Democratize the Data
A data-driven culture is not just about using data to make big decisions. A data-driven culture enables and empowers a lot of small, daily decisions by frontline employees using the data. In the digital economy, speed matters and using data to quickly test product ideas, design decisions, and hypotheses can increase business agility. High-frequency enterprises that deliver business value frequently move away from HiPPO (Highest paid person’s opinion) based decision-making to a decentralized data-driven decision-making process.
Take the example of Epic Games and their massively successful game Fortnite, which attracts more than 125 million players globally. Epic uses AWS to gain an up-to-the-minute understanding of gamers’ satisfaction and interaction, and then they make this data available to their game designers. The game designers use this data to make decisions about fresh new experiences to add, like autogenerating maps that feel handcrafted for each game or deciding which weapons to introduce or discontinue. This creates a better experience for the gamers and a more engaged user community.
Speak the Same Language
Language has played an essential role since ancient times in establishing and maintaining cultures. A common language helps communicate the values, beliefs, and ideas that form the culture. Data-driven culture is no different. To create a data-driven culture, enterprises need to create a common vocabulary around data. This starts with the definition of key business metrics that the whole company understands, but then goes beyond to also identify variables that feed into those metrics. This is much more difficult than it sounds, because functions within an enterprise are often measured based on different success metrics.
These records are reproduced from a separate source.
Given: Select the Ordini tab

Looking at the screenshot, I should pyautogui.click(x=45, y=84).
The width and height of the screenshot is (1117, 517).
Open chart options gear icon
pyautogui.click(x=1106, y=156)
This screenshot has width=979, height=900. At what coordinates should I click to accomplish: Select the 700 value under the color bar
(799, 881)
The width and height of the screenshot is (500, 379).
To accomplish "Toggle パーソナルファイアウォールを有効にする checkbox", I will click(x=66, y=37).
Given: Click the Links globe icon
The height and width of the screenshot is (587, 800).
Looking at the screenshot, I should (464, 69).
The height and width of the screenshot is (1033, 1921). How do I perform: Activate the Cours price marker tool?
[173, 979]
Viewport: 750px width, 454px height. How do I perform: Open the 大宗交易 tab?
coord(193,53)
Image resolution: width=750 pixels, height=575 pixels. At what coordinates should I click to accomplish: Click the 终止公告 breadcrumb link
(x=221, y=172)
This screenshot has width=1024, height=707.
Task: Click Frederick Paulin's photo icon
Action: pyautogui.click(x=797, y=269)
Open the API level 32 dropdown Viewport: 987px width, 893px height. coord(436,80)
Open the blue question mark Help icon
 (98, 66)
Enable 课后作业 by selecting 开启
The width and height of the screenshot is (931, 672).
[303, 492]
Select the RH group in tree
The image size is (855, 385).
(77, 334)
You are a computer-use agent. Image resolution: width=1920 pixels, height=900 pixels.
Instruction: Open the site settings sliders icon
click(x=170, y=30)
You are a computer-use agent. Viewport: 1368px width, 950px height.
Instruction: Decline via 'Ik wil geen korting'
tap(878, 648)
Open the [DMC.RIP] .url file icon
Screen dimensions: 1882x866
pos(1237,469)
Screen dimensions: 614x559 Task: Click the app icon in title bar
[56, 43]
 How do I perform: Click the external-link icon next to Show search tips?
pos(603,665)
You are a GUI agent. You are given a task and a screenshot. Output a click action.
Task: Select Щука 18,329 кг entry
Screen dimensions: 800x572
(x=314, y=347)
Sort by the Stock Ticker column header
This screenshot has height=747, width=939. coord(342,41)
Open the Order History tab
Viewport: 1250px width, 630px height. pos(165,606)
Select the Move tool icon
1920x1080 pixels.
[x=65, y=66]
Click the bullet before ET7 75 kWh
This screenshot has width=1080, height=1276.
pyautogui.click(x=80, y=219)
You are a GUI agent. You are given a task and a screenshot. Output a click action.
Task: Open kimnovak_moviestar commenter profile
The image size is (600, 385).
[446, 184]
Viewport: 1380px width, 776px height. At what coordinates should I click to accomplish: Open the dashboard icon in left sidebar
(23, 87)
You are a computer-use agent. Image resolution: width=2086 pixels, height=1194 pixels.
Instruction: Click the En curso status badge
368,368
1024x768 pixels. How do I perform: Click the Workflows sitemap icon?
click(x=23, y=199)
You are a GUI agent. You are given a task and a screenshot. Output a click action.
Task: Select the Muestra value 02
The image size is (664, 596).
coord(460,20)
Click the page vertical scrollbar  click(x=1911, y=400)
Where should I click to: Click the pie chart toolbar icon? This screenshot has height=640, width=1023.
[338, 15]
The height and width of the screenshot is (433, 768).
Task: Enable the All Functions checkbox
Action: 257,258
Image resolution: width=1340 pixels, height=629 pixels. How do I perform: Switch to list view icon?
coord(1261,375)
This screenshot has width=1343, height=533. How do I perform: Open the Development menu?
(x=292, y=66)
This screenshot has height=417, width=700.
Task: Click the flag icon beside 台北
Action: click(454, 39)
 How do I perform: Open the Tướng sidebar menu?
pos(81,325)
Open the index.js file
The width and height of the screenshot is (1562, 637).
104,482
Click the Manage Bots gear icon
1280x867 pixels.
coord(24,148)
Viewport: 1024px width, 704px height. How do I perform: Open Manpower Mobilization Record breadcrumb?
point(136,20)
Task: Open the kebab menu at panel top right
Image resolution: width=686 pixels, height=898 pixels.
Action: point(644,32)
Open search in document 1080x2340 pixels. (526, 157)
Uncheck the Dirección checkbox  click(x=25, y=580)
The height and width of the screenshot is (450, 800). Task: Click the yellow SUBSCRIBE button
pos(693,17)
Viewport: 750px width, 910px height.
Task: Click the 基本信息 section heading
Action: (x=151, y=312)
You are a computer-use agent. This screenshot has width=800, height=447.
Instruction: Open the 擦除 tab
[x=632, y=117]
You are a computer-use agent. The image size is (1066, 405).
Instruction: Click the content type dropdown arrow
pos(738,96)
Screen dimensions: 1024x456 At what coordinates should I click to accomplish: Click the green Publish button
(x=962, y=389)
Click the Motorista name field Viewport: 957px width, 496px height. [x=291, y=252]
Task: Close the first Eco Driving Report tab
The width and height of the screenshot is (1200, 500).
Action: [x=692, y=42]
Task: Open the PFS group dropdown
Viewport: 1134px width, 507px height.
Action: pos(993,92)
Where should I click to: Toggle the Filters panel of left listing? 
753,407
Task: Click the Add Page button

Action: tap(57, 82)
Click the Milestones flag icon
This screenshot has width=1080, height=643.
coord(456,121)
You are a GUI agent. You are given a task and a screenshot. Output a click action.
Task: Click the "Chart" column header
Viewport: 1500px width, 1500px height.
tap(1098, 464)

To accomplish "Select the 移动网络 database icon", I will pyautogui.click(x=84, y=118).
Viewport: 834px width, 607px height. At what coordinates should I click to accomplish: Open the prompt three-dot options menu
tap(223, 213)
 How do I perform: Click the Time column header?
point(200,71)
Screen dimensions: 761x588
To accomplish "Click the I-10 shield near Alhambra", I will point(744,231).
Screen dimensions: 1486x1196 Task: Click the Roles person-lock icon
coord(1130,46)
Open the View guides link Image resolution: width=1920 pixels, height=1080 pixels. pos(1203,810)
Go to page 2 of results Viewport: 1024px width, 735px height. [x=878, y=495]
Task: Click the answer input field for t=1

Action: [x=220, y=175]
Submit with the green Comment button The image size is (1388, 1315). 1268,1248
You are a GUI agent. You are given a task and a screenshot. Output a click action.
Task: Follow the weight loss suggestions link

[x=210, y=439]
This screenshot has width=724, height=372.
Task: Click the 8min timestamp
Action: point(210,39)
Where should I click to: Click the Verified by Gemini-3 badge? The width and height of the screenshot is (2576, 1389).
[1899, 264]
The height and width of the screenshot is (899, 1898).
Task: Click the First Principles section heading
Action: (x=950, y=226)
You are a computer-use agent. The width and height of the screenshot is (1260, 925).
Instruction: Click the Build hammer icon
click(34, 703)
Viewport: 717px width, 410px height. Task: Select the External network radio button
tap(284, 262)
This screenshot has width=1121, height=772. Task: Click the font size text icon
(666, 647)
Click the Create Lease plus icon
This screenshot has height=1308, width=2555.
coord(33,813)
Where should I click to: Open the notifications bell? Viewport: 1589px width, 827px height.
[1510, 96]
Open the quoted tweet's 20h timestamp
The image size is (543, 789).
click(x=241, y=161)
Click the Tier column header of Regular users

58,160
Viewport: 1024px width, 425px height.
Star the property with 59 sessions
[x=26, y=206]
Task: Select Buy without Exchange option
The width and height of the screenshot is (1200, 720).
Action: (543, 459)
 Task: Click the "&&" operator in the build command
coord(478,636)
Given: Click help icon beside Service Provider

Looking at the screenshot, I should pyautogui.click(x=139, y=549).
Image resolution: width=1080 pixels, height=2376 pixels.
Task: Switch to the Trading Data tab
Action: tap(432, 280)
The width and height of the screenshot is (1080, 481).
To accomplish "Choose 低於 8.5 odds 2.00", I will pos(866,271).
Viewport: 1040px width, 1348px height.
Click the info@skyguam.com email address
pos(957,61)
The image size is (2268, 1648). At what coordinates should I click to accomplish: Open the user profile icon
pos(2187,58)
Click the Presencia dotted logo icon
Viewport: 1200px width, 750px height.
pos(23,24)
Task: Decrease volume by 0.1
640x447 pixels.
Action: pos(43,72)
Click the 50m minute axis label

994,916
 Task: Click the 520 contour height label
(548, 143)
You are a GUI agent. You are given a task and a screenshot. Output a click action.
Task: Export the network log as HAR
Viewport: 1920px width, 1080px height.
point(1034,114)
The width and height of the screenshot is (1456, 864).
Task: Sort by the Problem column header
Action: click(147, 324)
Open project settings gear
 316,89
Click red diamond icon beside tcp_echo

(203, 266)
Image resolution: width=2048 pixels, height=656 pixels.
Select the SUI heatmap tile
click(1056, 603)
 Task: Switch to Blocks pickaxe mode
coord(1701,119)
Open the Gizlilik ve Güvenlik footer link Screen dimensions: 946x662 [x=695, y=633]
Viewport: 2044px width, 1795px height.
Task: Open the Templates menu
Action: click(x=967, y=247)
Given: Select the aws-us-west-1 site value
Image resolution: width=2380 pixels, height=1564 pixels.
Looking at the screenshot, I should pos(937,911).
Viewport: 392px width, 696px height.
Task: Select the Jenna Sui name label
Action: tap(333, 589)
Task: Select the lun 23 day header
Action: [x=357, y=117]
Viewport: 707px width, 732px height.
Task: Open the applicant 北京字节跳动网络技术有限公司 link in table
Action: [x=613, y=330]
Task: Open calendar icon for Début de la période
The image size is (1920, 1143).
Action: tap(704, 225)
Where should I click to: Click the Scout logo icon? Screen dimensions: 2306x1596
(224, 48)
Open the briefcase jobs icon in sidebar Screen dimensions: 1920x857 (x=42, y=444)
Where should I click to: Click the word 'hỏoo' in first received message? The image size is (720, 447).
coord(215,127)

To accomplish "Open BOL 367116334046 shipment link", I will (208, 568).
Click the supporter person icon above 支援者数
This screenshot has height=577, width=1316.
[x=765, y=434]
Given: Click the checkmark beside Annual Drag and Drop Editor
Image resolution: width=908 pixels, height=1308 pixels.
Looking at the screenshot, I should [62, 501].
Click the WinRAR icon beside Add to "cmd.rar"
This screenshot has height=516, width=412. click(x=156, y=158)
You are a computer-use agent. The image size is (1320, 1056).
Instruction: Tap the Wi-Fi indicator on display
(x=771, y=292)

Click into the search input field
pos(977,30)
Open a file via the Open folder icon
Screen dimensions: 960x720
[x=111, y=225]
To bring consistency, create a small set of key outcomes that the whole enterprise is accountable for and has visibility into. Then break them down into smaller metrics by functions that directly feed into the overall outcome. Do not simply measure what you can; measure what you should. The key is to keep this list of metrics short. Once you’ve identified them, agree on a common definition, and ensure that everyone understands it. It is important to create ongoing mechanisms to ensure consistency, accuracy, and education around them.
In summary, a data-driven culture thrives when the senior leadership is engaged, middle-management is empowered, frontline employees are energized, and silos are eliminated. Data-driven culture is a fun environment to work in, as it brings objectivity, transparency, and innovation. By driving a data-driven culture at scale, successful organizations turn data into a differentiator in the marketplace and a unifier within their company.